Buy it if you want a very light Windows laptop with a metal build, touchscreen and 16GB RAM option at an accessible starting price.
Skip it for now if benchmarked battery life, sustained performance or a particularly bright and vivid display matters more than portability and price.
What the reviewers say
PCMag's early hands-on report says Dell has preserved key XPS qualities despite the $699 starting price. The publication liked the sturdy metal construction, backlit keyboard, roomy touchscreen and 2.2-pound weight. It also found the XPS 13 slightly smaller and lighter than the MacBook Neo used for comparison. However, PCMag described the 1600p screen as effective rather than especially bright or vibrant.

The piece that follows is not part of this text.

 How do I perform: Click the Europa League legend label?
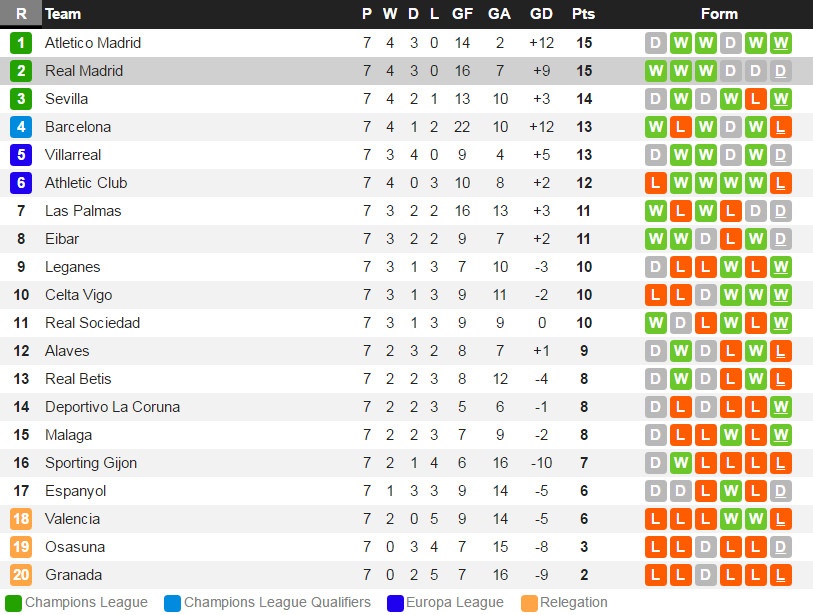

TechRadar presents the XPS 13 as a practical student and everyday laptop. It highlights the 0.5-inch thickness, compact footprint, narrow display bezels, Wi-Fi 7 support and choice of 8GB or 16GB of RAM. TechRadar expects the Intel Core Series 3 processor to handle browser tabs, documents, video calls and occasional image editing, but PCMag's full independent benchmarks were still pending at the time of its hands-on coverage.
The competition
Apple MacBook Neo
PCMag identifies it as the natural alternative. It starts at $599, while the XPS 13 is slightly lighter, slightly smaller and has a marginally larger 13.4-inch touchscreen. Windows versus macOS may be the deciding factor.
Should you buy it?
The early case for the 2026 Dell XPS 13 is straightforward: it brings a light all-metal chassis, a 13.4-inch touchscreen and sensible memory options to a much lower starting price than XPS laptops traditionally command. That makes it promising for students, commuters and general Windows users. Still, this is an early verdict rather than a settled recommendation. PCMag had not completed benchmark testing, and the supplied coverage does not establish measured battery life, heat or sustained performance. RightWei summarizes independent reviewers' hands-on reports and does not test review units itself.